I've learned a lot from Ted (and on the A-List some years ago, from James 
Daly). But Ted seems to want to extract from Marx a total world-view, 
applicable to everything. I doubt this. James seems to doubt it too. One can 
see a Hegelian quasi-totality in the "capitalism" discussed in the major 
documents in Marx's critique (Contribution to a Critique of Political Economy, 
Grundrisse, Capital 1-3, Surplus Value), and this is where the concept of 
"internal relations" seems applicable and powerful. But there is and should be 
endless argument whether "Natue" (or The All) is so structured. It seems to me, 
for example, that understanding of feudal relations is obstructed by bringing 
in Hegel. The activity of a serf on Lord A's domain has NO necessary relation 
to the activity of a serf on Lord B's domain.

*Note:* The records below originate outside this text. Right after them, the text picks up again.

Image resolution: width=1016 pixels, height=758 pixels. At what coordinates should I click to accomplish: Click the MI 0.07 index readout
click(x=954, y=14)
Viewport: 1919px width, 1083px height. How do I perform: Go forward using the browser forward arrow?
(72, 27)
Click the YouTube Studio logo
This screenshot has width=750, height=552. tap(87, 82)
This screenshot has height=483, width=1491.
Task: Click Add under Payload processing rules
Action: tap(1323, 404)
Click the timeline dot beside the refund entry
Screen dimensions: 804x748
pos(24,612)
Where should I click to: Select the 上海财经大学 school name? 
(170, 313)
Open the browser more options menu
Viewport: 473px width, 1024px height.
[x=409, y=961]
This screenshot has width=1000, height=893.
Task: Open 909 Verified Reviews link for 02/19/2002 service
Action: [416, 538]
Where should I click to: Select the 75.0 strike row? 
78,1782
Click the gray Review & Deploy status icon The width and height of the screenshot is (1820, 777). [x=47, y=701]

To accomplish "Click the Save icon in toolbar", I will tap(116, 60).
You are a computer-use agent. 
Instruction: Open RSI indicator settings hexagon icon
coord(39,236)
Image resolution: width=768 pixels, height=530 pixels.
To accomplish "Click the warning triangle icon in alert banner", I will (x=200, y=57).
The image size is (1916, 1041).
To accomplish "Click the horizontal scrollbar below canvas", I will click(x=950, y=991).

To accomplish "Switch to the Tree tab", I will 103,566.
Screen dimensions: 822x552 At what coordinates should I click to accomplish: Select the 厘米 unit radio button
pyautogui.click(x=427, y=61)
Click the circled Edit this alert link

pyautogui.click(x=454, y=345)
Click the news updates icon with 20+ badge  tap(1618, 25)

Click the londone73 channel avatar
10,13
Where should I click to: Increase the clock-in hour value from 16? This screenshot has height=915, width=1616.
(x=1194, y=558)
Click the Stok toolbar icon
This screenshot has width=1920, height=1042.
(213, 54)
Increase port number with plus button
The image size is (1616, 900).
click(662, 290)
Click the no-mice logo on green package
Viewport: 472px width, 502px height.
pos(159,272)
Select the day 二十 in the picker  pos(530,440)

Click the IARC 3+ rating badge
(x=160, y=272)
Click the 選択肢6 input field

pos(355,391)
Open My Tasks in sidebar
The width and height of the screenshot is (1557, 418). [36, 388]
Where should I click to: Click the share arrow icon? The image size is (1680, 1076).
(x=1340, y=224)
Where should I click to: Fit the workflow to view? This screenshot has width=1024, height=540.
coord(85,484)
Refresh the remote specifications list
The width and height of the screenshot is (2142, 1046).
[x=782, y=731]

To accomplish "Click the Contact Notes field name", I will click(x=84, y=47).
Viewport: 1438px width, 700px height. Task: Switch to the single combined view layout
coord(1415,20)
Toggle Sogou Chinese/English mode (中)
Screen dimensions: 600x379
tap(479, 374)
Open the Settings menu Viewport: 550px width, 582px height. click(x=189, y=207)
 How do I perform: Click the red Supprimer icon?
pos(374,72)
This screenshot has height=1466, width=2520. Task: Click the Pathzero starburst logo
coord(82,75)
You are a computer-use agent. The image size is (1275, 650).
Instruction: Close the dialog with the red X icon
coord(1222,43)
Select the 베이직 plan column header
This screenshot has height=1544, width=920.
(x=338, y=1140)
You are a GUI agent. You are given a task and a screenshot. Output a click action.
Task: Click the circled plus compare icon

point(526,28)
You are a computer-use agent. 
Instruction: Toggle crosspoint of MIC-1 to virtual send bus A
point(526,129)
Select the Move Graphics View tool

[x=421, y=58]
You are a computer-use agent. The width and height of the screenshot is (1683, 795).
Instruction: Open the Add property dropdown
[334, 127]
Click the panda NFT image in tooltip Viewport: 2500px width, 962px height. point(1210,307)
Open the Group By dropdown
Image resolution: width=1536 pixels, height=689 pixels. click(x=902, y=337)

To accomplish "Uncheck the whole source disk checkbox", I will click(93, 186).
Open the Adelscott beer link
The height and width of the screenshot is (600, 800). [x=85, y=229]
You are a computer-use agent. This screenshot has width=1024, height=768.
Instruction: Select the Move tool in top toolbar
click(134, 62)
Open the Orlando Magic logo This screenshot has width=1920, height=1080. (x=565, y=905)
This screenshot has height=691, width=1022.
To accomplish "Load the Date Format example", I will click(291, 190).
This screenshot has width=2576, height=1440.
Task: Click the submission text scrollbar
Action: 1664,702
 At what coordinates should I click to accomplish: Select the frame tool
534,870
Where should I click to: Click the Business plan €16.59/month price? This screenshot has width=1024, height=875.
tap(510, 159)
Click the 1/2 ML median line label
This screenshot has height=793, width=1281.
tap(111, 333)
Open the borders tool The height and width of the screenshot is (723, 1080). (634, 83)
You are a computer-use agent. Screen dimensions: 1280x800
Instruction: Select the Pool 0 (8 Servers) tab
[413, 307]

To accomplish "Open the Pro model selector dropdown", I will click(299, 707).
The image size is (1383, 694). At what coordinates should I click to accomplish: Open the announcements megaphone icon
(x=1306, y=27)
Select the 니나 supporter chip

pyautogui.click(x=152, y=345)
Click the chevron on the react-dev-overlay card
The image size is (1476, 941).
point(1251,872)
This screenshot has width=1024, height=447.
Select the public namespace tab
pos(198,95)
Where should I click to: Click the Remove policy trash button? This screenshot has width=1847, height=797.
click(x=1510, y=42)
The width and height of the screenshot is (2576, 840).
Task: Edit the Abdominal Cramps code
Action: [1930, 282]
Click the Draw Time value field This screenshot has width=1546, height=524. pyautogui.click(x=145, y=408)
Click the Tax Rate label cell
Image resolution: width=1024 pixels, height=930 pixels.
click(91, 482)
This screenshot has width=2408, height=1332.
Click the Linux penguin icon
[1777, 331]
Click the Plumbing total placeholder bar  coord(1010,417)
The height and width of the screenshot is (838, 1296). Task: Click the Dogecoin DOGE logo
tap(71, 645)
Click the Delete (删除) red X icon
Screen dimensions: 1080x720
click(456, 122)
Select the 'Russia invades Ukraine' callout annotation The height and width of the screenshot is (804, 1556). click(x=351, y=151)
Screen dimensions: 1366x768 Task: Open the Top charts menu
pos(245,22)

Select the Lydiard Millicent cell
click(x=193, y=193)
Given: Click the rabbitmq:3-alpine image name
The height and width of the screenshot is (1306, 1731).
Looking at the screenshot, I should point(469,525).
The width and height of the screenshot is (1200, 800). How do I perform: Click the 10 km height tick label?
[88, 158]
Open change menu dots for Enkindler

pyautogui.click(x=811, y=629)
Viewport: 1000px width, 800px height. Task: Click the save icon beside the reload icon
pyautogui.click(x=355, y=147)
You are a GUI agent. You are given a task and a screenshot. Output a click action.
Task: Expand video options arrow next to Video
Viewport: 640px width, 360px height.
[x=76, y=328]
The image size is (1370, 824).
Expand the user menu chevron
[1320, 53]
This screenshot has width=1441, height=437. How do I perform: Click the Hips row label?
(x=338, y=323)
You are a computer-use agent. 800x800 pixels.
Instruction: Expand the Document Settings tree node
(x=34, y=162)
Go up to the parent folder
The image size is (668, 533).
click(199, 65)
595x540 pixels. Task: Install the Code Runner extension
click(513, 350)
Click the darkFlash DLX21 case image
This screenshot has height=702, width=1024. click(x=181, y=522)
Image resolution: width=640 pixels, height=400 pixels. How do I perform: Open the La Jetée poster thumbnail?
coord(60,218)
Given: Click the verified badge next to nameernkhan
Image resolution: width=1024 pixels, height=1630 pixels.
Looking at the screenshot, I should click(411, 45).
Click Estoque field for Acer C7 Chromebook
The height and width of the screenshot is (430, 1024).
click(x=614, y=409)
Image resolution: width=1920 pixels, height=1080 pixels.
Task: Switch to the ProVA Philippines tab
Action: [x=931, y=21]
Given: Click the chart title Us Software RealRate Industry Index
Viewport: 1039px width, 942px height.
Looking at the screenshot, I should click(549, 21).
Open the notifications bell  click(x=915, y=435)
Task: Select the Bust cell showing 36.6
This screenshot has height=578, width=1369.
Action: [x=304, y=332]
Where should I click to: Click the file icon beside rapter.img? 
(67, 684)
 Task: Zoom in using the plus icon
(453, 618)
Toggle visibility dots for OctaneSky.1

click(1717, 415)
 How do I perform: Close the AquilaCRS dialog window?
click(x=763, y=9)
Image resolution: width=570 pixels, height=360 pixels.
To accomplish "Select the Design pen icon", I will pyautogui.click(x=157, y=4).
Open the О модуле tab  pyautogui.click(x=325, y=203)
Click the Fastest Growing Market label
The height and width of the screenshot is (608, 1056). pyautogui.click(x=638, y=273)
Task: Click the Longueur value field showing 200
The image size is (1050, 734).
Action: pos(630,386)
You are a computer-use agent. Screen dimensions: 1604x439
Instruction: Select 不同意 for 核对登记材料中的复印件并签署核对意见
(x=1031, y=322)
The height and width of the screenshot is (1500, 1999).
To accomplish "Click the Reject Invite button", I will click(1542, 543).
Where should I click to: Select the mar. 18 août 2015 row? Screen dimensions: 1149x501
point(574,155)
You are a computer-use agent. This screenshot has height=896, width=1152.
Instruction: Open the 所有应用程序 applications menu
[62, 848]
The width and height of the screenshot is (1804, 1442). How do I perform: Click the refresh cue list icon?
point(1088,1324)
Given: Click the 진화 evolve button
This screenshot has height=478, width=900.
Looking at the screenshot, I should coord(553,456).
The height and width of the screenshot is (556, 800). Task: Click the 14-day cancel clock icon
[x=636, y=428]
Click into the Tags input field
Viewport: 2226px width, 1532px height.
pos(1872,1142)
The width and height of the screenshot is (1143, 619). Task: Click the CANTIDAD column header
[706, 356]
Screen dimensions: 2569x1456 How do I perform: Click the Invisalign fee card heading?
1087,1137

And when we shift from the abstract capitalism studied in the documents listed 
above to contemporary capitalism, the gulf is immense. Marx's Critique gives us 
a powerful historical perspective on those actual relations in actually 
existing capitalism, and I think that perspective  lets us grasp the inherently 
destructive nature of capitalist relations. One can speak of "laws of motion" 
of actually existing capitalism only if one accepts the messiness of actuality. 
Then those laws become crude tendencies. An empirical illustration of this 
(possibly empirical evidence for it) is the  endless disagreements among 
committed and knowledgeable Marxist "economists." I don't think those 
disagreements are disabling, but they do illustrate the gap between "laws" (or 
fundamental theory) and actuality. There are disagreements in all disciplines 
or sciences; I feel that the extravagant disagreements among "economists" (of 
all persuasions) at least cast doubt on whether "The Economy" exists as an 
autonomous field for "scientific" analysis.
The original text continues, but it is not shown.